Pixel coordinate grounding data ▸
========
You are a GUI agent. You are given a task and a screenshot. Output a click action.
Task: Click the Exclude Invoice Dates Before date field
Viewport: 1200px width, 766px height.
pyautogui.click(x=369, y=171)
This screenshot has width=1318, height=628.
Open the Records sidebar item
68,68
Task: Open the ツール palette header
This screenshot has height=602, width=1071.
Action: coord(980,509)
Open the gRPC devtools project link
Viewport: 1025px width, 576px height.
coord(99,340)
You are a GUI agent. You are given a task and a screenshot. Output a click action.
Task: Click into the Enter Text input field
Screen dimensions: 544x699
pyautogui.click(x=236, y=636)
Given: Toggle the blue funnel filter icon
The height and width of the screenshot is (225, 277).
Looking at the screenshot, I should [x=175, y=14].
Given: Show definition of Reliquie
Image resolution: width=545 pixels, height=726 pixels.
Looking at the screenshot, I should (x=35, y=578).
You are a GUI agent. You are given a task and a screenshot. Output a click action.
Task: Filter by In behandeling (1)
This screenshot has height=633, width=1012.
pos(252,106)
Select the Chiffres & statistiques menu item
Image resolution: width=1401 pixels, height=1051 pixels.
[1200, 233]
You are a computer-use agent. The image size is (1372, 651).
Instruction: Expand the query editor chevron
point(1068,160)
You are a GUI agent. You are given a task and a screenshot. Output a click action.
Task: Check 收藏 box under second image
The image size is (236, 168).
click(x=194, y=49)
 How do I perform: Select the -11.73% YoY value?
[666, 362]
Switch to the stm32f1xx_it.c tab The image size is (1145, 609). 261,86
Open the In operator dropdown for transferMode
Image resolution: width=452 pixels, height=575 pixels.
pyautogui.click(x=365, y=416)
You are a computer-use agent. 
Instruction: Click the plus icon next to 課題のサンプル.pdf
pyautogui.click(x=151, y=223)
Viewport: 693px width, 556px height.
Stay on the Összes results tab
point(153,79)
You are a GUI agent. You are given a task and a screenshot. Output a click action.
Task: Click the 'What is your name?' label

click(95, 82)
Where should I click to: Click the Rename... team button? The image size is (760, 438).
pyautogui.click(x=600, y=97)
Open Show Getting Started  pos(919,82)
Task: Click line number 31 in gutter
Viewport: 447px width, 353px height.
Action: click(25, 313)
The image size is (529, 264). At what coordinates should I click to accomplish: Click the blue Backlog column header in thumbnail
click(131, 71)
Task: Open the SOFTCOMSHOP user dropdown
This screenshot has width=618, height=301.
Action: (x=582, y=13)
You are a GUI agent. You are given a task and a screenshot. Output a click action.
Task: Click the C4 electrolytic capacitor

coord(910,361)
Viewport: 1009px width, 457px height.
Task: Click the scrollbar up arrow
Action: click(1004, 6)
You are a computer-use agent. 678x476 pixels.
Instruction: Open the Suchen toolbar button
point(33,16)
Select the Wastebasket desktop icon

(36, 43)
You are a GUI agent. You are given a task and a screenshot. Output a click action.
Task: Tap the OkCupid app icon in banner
========
EXERCISE PROMPT ▸ The answer is to be the lines from the one holding "Task: Click the C4 electrolytic capacitor" through the end of the data above, transcribed character for character, both ends included.

OUTPUT ▸
Task: Click the C4 electrolytic capacitor

coord(910,361)
Viewport: 1009px width, 457px height.
Task: Click the scrollbar up arrow
Action: click(1004, 6)
You are a computer-use agent. 678x476 pixels.
Instruction: Open the Suchen toolbar button
point(33,16)
Select the Wastebasket desktop icon

(36, 43)
You are a GUI agent. You are given a task and a screenshot. Output a click action.
Task: Tap the OkCupid app icon in banner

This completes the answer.